Nine years ago today, I was in a car with four cats and no humans, somewhere between Billings, Montana and Sioux Falls, South Dakota. I was moving back from Seattle to Cleveland, to the house I couldn't sell, leaving Microsoft for who knows what. I was doing in four days solo what I did with Diana in reverse in five just two years earlier.
I regretted that move before it even started.
The decision was based on two things: social perceptions and financial realities. As I've written countless times, the social nostalgia was frankly overrated and never really materialized. We were building a solid social circle in Seattle. The financial shift was very real, and very fast. I ultimately took a minor pay cut but reduced my total housing expense, since I still had the Cleveland house, by about $25k a year. When I got tired of working for a health insurance company, I took contract work that was worth almost twice as much as the salaried job. In just 18 months from the time I got on I-90, we had no debt and enough money in the bank to move anywhere, job or not. And the housing market finally stopped sucking, so I could finally sell my house.
So why all the regret, lasting for years? I felt like leaving Seattle, the only place I ever lived that wasn't Cleveland, was somehow like admitting defeat. If I stayed there, I imagine I would have done what many of my friends did, which is leave Microsoft for awhile, then return at a higher salary. I would have likely shook off my house in another year or two, and the economic healing could have begun after that. Above all though, Seattle just felt "better" and Cleveland had little left to offer me. I can't overstate seeing mountains every single day. That's why leaving felt shitty even before the actual move.
Once we were back in Cleveland, certainly the baggage of it didn't help. My house in Brunswick was adequate, but all of my adult damage happened there, pre-Diana, and I was back in it with my new child.
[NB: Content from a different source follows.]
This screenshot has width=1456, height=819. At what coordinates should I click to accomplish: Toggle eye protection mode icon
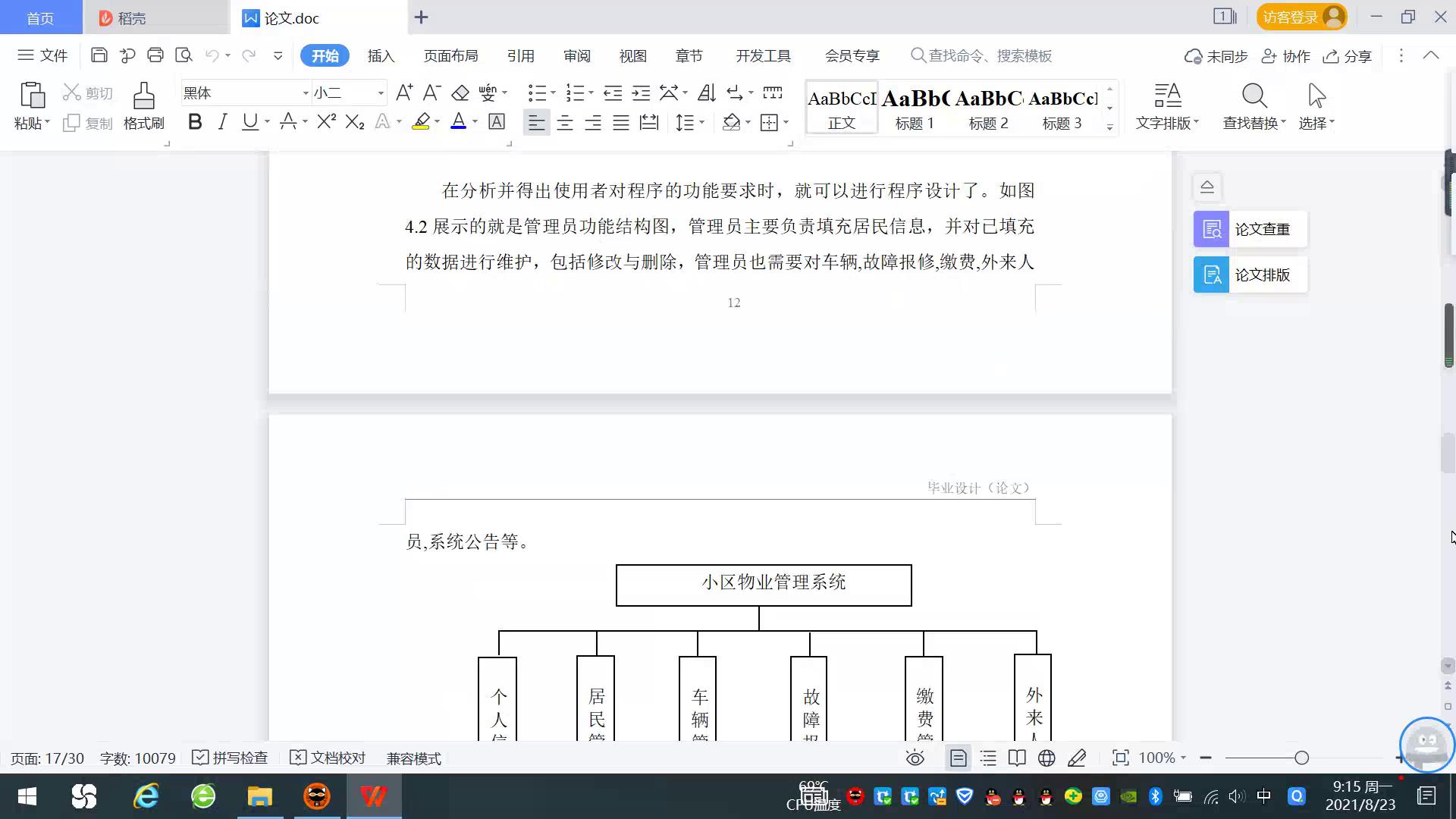915,758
Throw winter on top of that and I spent a lot of time feeling depressed. I remember feeling out of place almost every single day, and wishing I could reverse it all.
In the last few years, I've been able to mostly let go of the regret. The reality that came out of the move-back has been good. We were in CLE for about 18 months when we decided to move somewhere else. I feel comfortable living in Central Florida. I can get to two coasts in relatively short order, take my kid to the best theme parks in the world (normally), afford a lot of space to live in and weather rarely causes depression. Working for local companies has been a mixed bag, but I finally landed a proper dotcom again, working remotely. The home ownership story would not likely be the same if we stayed in Seattle, but it would have been I think an equally lovely existence, just different.
If I learned anything from those years of moving around, it's that we are free to move again if we want. At this point, we don't have deep roots. I don't imagine we'll be in Orange County forever, but it's not a bad gig right now. We've almost been in this house for three years, and next spring, it will be the longest that Diana and I have lived anywhere together. I just keep asking myself when it's OK to live on the beach and why we should wait.